* Available records *
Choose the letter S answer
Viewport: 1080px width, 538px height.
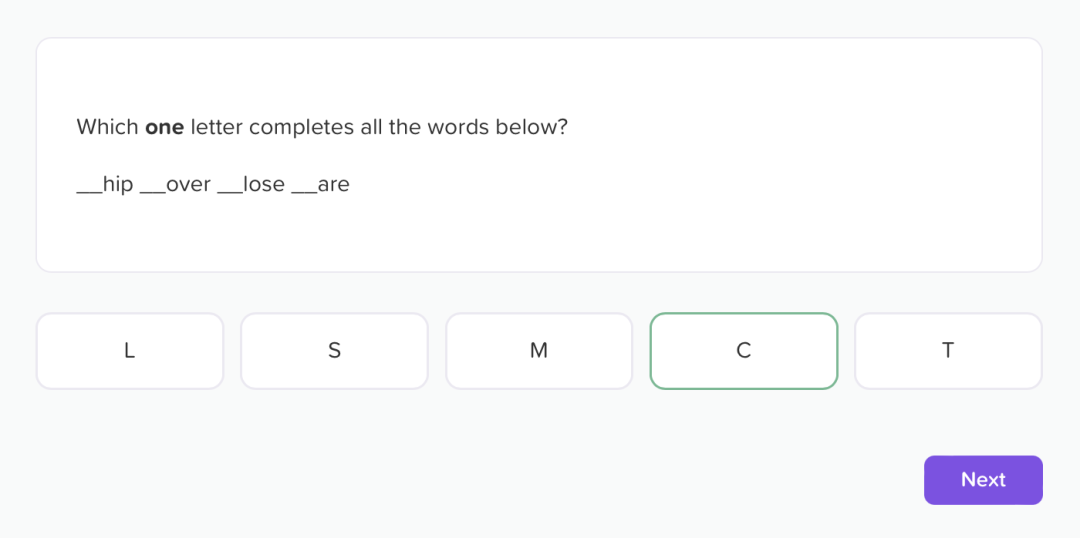[334, 351]
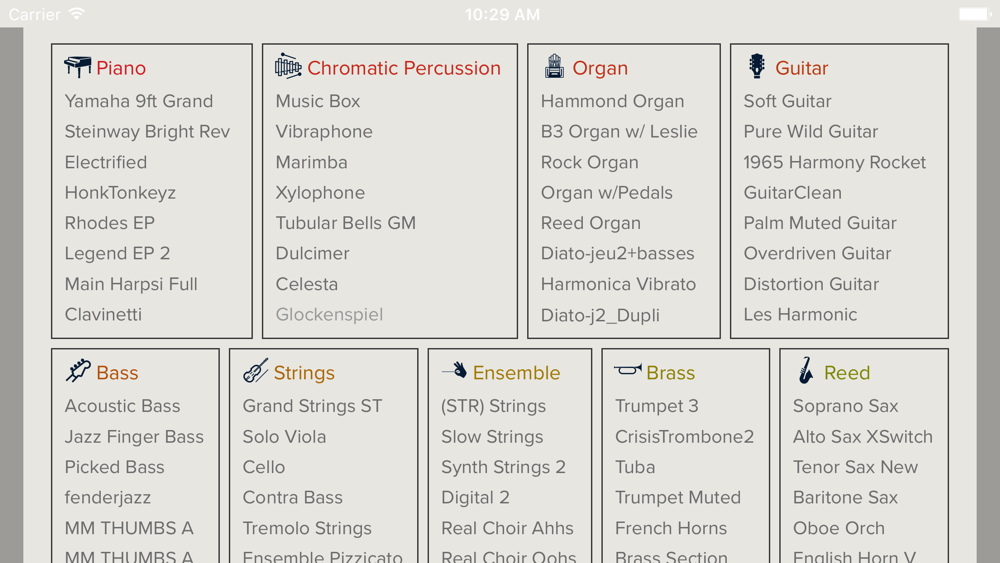Viewport: 1000px width, 563px height.
Task: Choose the Cello instrument
Action: coord(263,467)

* Work to be completed *
Rewrite the listing above, swapping "letter" for "character" and leaving everything else the same. Omit the pictures.

* Expected answer *
Choose the character S answer
Viewport: 1080px width, 538px height.
[334, 351]
Viewport: 1000px width, 563px height.
Task: Choose the Cello instrument
Action: coord(263,467)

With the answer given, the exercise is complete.